- [Records shown]:
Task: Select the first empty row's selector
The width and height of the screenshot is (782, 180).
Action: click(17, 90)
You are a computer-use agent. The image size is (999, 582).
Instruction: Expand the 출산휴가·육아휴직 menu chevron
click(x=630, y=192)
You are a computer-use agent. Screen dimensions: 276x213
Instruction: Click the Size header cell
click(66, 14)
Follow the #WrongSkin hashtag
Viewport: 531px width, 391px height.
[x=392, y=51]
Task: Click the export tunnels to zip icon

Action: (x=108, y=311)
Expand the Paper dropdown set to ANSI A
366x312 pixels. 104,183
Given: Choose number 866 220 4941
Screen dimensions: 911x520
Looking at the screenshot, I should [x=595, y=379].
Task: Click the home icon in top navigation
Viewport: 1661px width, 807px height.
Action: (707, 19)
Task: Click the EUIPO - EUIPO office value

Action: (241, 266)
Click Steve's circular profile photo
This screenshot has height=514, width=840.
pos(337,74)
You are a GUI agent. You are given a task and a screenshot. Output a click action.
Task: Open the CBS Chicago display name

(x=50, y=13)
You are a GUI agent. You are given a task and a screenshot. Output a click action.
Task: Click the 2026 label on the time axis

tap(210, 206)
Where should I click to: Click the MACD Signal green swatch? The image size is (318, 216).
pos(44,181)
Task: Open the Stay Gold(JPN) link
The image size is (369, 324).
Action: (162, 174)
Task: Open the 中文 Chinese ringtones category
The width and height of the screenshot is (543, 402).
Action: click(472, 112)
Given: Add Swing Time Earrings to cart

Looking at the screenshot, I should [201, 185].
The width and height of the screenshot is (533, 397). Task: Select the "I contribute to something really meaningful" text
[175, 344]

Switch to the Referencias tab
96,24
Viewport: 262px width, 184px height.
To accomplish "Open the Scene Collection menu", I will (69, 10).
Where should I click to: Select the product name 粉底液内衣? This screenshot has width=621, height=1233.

- [Problem statement]:
Repeat the material exactly. Every line should match.

- [Task result]:
Task: Select the first empty row's selector
The width and height of the screenshot is (782, 180).
Action: click(17, 90)
You are a computer-use agent. The image size is (999, 582).
Instruction: Expand the 출산휴가·육아휴직 menu chevron
click(x=630, y=192)
You are a computer-use agent. Screen dimensions: 276x213
Instruction: Click the Size header cell
click(66, 14)
Follow the #WrongSkin hashtag
Viewport: 531px width, 391px height.
[x=392, y=51]
Task: Click the export tunnels to zip icon

Action: (x=108, y=311)
Expand the Paper dropdown set to ANSI A
366x312 pixels. 104,183
Given: Choose number 866 220 4941
Screen dimensions: 911x520
Looking at the screenshot, I should [x=595, y=379].
Task: Click the home icon in top navigation
Viewport: 1661px width, 807px height.
Action: (707, 19)
Task: Click the EUIPO - EUIPO office value

Action: (241, 266)
Click Steve's circular profile photo
This screenshot has height=514, width=840.
pos(337,74)
You are a GUI agent. You are given a task and a screenshot. Output a click action.
Task: Open the CBS Chicago display name

(x=50, y=13)
You are a GUI agent. You are given a task and a screenshot. Output a click action.
Task: Click the 2026 label on the time axis

tap(210, 206)
Where should I click to: Click the MACD Signal green swatch? The image size is (318, 216).
pos(44,181)
Task: Open the Stay Gold(JPN) link
The image size is (369, 324).
Action: (162, 174)
Task: Open the 中文 Chinese ringtones category
The width and height of the screenshot is (543, 402).
Action: click(472, 112)
Given: Add Swing Time Earrings to cart

Looking at the screenshot, I should [201, 185].
The width and height of the screenshot is (533, 397). Task: Select the "I contribute to something really meaningful" text
[175, 344]

Switch to the Referencias tab
96,24
Viewport: 262px width, 184px height.
To accomplish "Open the Scene Collection menu", I will (69, 10).
Where should I click to: Select the product name 粉底液内衣? This screenshot has width=621, height=1233.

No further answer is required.